*** Opening Listed entries ***

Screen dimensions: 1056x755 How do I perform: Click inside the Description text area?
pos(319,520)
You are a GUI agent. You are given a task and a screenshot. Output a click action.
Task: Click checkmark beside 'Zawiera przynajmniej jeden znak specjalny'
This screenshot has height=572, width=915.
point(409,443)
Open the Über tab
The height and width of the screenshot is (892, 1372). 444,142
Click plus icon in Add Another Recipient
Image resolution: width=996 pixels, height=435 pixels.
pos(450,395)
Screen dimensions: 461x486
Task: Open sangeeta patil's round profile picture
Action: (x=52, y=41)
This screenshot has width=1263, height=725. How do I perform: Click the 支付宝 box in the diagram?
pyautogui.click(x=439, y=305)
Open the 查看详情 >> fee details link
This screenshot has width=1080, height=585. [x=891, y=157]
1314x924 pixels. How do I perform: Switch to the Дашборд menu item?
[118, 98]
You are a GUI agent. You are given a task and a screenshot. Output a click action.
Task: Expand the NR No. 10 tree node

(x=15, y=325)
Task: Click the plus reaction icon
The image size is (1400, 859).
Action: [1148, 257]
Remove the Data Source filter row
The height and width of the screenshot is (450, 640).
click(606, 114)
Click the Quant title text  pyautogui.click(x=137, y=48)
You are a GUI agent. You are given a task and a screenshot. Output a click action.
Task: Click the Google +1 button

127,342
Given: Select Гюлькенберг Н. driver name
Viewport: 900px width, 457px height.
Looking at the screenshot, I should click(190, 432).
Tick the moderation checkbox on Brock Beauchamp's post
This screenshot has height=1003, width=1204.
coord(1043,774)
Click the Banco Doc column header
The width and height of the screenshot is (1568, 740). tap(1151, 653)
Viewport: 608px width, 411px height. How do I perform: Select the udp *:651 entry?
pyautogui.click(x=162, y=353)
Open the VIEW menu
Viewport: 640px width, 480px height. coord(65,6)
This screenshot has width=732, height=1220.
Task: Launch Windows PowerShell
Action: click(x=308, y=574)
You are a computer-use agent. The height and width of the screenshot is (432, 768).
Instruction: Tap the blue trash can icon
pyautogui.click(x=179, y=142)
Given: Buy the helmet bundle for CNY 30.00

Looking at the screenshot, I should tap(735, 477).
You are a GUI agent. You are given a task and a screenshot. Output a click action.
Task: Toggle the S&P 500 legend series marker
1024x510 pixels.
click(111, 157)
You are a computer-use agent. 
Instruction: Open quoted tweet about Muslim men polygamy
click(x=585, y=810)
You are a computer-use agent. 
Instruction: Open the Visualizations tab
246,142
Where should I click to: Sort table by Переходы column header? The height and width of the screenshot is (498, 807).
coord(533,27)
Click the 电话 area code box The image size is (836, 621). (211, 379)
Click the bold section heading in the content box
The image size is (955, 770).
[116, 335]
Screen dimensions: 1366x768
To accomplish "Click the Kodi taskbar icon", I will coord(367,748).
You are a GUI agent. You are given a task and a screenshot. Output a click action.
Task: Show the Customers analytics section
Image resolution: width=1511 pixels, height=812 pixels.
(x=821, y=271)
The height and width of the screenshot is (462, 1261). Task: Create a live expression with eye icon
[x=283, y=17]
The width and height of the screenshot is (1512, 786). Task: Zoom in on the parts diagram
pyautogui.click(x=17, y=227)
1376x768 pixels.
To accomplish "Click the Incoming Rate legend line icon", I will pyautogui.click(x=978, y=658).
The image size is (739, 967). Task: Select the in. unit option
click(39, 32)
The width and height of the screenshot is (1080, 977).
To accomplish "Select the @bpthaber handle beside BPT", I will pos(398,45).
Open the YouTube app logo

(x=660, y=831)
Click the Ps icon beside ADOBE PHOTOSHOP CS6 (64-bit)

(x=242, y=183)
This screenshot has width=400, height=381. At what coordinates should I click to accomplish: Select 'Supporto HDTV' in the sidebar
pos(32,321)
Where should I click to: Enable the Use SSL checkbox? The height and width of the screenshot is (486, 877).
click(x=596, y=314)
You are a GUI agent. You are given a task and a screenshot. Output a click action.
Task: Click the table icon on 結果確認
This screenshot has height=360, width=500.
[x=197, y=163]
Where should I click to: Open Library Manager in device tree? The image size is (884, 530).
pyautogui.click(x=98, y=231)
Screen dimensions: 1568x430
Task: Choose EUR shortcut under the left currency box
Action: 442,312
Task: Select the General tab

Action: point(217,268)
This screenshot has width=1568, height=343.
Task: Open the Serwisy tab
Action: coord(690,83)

*** Closing Listed entries ***

## About this exercise
Print all the data exactly.

## Answer box
Screen dimensions: 1056x755 How do I perform: Click inside the Description text area?
pos(319,520)
You are a GUI agent. You are given a task and a screenshot. Output a click action.
Task: Click checkmark beside 'Zawiera przynajmniej jeden znak specjalny'
This screenshot has height=572, width=915.
point(409,443)
Open the Über tab
The height and width of the screenshot is (892, 1372). 444,142
Click plus icon in Add Another Recipient
Image resolution: width=996 pixels, height=435 pixels.
pos(450,395)
Screen dimensions: 461x486
Task: Open sangeeta patil's round profile picture
Action: (x=52, y=41)
This screenshot has width=1263, height=725. How do I perform: Click the 支付宝 box in the diagram?
pyautogui.click(x=439, y=305)
Open the 查看详情 >> fee details link
This screenshot has width=1080, height=585. [x=891, y=157]
1314x924 pixels. How do I perform: Switch to the Дашборд menu item?
[118, 98]
You are a GUI agent. You are given a task and a screenshot. Output a click action.
Task: Expand the NR No. 10 tree node

(x=15, y=325)
Task: Click the plus reaction icon
The image size is (1400, 859).
Action: [1148, 257]
Remove the Data Source filter row
The height and width of the screenshot is (450, 640).
click(606, 114)
Click the Quant title text  pyautogui.click(x=137, y=48)
You are a GUI agent. You are given a task and a screenshot. Output a click action.
Task: Click the Google +1 button

127,342
Given: Select Гюлькенберг Н. driver name
Viewport: 900px width, 457px height.
Looking at the screenshot, I should click(190, 432).
Tick the moderation checkbox on Brock Beauchamp's post
This screenshot has height=1003, width=1204.
coord(1043,774)
Click the Banco Doc column header
The width and height of the screenshot is (1568, 740). tap(1151, 653)
Viewport: 608px width, 411px height. How do I perform: Select the udp *:651 entry?
pyautogui.click(x=162, y=353)
Open the VIEW menu
Viewport: 640px width, 480px height. coord(65,6)
This screenshot has width=732, height=1220.
Task: Launch Windows PowerShell
Action: click(x=308, y=574)
You are a computer-use agent. The height and width of the screenshot is (432, 768).
Instruction: Tap the blue trash can icon
pyautogui.click(x=179, y=142)
Given: Buy the helmet bundle for CNY 30.00

Looking at the screenshot, I should tap(735, 477).
You are a GUI agent. You are given a task and a screenshot. Output a click action.
Task: Toggle the S&P 500 legend series marker
1024x510 pixels.
click(111, 157)
You are a computer-use agent. 
Instruction: Open quoted tweet about Muslim men polygamy
click(x=585, y=810)
You are a computer-use agent. 
Instruction: Open the Visualizations tab
246,142
Where should I click to: Sort table by Переходы column header? The height and width of the screenshot is (498, 807).
coord(533,27)
Click the 电话 area code box The image size is (836, 621). (211, 379)
Click the bold section heading in the content box
The image size is (955, 770).
[116, 335]
Screen dimensions: 1366x768
To accomplish "Click the Kodi taskbar icon", I will coord(367,748).
You are a GUI agent. You are given a task and a screenshot. Output a click action.
Task: Show the Customers analytics section
Image resolution: width=1511 pixels, height=812 pixels.
(x=821, y=271)
The height and width of the screenshot is (462, 1261). Task: Create a live expression with eye icon
[x=283, y=17]
The width and height of the screenshot is (1512, 786). Task: Zoom in on the parts diagram
pyautogui.click(x=17, y=227)
1376x768 pixels.
To accomplish "Click the Incoming Rate legend line icon", I will pyautogui.click(x=978, y=658).
The image size is (739, 967). Task: Select the in. unit option
click(39, 32)
The width and height of the screenshot is (1080, 977).
To accomplish "Select the @bpthaber handle beside BPT", I will pos(398,45).
Open the YouTube app logo

(x=660, y=831)
Click the Ps icon beside ADOBE PHOTOSHOP CS6 (64-bit)

(x=242, y=183)
This screenshot has width=400, height=381. At what coordinates should I click to accomplish: Select 'Supporto HDTV' in the sidebar
pos(32,321)
Where should I click to: Enable the Use SSL checkbox? The height and width of the screenshot is (486, 877).
click(x=596, y=314)
You are a GUI agent. You are given a task and a screenshot. Output a click action.
Task: Click the table icon on 結果確認
This screenshot has height=360, width=500.
[x=197, y=163]
Where should I click to: Open Library Manager in device tree? The image size is (884, 530).
pyautogui.click(x=98, y=231)
Screen dimensions: 1568x430
Task: Choose EUR shortcut under the left currency box
Action: 442,312
Task: Select the General tab

Action: point(217,268)
This screenshot has width=1568, height=343.
Task: Open the Serwisy tab
Action: coord(690,83)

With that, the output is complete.